Élus en 2014, ses parlementaires soutiennent le maréchal Haftar et ne reconnaissent pas les autorités de Tripoli qui disposent de leur propre parlement. «Si le peuple libyen nous demande d'intervenir, c'est un signal envoyé au monde que l'Égypte et la Libye partagent (...) des intérêts communs, la sécurité et la stabilité», a ajouté le président égyptien.
Pour le GNA au contraire, il s'agit d'une «ingérence dans les affaires (internes) et une menace grave pour la sécurité nationale de la Libye» et la «paix internationale», a déclaré Mohamad Amari Zayed, membre du Conseil présidentiel du GNA. «Il ne peut y avoir de lignes rouges à l'intérieur de nos frontières et sur nos terres», a-t-il clamé. «Aucune partie étrangère n'aura d'autorité sur son peuple.»
Ankara a de son côté exigé samedi le retrait des troupes du maréchal Haftar de la ville de Syrte comme condition préalable à toute trêve. «Un cessez-le-feu doit être viable (...) ce qui veut dire que les forces de Haftar doivent se retirer de Syrte et d'al-Joufra», a déclaré le porte-parole de la présidence turque, Ibrahim Kalin, lors d'un entretien avec l'AFP à Istanbul. Ces avertissements successifs interviennent après l'invitation lancée par Le Caire, et refusée vendredi soir par le GNA, d'assister à une réunion d'urgence sur la Libye de la Ligue arabe, dont le siège est basé dans la capitale égyptienne.

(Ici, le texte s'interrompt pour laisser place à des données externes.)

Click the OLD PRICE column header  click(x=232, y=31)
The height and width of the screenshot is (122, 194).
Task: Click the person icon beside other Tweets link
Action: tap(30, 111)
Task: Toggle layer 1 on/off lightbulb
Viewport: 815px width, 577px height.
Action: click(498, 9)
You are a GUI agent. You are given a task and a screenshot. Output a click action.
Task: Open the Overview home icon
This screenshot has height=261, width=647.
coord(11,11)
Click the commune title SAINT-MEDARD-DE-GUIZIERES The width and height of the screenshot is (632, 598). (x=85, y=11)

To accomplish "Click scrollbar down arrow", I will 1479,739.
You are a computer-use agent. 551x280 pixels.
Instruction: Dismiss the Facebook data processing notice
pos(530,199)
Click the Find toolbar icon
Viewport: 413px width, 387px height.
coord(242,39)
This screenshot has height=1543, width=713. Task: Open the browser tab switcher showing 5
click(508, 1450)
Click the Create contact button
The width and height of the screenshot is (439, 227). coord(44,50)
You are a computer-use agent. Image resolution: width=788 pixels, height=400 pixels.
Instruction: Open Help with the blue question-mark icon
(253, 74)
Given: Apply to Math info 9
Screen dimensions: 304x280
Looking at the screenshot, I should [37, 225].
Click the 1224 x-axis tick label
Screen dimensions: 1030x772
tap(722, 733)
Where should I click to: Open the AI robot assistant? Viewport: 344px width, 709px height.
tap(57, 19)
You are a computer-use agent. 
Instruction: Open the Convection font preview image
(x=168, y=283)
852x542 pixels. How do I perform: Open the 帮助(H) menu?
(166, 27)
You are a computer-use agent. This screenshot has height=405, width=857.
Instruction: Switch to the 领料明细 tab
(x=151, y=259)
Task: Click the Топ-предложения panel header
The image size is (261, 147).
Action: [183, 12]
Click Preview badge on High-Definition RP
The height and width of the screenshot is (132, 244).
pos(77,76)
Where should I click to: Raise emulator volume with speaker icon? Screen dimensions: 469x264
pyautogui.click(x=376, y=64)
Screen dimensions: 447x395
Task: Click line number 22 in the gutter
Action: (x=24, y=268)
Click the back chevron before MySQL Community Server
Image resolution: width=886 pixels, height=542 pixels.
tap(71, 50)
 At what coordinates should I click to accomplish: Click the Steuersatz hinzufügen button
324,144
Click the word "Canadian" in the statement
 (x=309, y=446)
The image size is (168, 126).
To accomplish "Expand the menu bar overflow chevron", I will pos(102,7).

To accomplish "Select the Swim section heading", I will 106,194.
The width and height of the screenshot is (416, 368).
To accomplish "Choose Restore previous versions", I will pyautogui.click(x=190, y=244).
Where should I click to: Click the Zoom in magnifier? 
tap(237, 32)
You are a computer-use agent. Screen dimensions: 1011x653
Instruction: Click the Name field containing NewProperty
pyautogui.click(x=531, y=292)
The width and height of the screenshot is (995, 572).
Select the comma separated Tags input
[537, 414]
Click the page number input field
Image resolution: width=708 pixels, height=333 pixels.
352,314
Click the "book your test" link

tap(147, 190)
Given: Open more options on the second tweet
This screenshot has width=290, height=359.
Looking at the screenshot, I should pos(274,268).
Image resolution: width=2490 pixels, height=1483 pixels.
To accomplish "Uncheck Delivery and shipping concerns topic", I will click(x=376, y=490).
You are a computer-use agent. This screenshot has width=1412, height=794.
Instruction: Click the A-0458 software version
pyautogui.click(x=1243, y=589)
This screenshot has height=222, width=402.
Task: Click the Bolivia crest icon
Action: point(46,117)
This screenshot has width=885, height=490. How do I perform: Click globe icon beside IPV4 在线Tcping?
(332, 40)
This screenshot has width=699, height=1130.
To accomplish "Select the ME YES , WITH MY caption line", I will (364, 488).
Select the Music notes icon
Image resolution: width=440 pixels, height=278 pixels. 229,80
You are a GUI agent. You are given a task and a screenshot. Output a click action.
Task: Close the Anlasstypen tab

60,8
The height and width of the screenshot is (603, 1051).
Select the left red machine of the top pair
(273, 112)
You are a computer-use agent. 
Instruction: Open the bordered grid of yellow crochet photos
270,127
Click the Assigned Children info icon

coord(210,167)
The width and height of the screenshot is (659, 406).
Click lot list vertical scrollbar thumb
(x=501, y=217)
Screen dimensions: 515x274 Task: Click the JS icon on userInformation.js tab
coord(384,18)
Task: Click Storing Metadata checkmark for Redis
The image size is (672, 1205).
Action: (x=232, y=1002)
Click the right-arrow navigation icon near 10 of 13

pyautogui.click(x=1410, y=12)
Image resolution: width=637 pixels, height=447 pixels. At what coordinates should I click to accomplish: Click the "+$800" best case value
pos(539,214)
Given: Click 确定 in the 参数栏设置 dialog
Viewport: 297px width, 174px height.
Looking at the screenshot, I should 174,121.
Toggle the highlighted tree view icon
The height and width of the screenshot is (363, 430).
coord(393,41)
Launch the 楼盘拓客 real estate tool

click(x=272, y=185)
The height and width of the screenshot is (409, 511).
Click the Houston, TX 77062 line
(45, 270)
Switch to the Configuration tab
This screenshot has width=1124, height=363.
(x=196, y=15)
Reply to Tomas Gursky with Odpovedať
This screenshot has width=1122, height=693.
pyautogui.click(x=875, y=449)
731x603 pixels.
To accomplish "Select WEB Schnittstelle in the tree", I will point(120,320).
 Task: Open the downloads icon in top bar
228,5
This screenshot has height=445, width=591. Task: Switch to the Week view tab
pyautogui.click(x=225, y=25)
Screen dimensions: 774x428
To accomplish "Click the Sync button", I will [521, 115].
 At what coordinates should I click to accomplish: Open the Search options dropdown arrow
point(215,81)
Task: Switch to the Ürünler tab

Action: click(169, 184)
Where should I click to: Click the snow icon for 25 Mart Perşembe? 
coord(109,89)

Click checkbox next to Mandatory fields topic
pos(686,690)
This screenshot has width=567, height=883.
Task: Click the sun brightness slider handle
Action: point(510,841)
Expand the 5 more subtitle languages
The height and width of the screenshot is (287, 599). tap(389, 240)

Tensions entre Paris et Ankara:
Le GNA et la Turquie ont fait part de leur scepticisme, considérant l'initiative égyptienne comme une manière de faire gagner du temps au maréchal Haftar, qui est aussi soutenu par les Émirats arabes unis et la Russie. Les Émirats arabes unis ont affirmé samedi être «au côté de l'Égypte pour toutes les mesures qu'elle prend pour assurer la sécurité et la stabilité» face au conflit en Libye, selon le ministère des Affaires étrangères.
Le ministère des Affaires étrangères d'Arabie saoudite a lui aussi manifesté son «soutien à l'Égypte quant à son droit à défendre ses frontières et son peuple contre l'extrémisme, les milices terroristes et leurs soutiens dans la région».
Ankara -qui discute également avec Moscou dans le but de parvenir à un nouveau cessez-le-feu en Libye après l'échec de plusieurs trêves précédentes- a tancé la France, accusée de soutenir le maréchal. «Le gouvernement français soutient un chef de guerre illégitime», a dénoncé M. Kalin. «Malgré tout cela, ils (les responsables français, NDLR) continuent de nous critiquer. Mais nous travaillons avec les acteurs légitimes et c'est la France qui travaille avec les mauvais acteurs.»
Mercredi, lors d'une réunion en visioconférence des ministres de la Défense de l'Otan -dont Ankara et Paris sont membres-, la France avait reproché à la Turquie son comportement «extrêmement agressif» contre l'une de ses frégates en Méditerranée et martelé que l'implication d'Ankara sapait tout effort de trêve en Libye.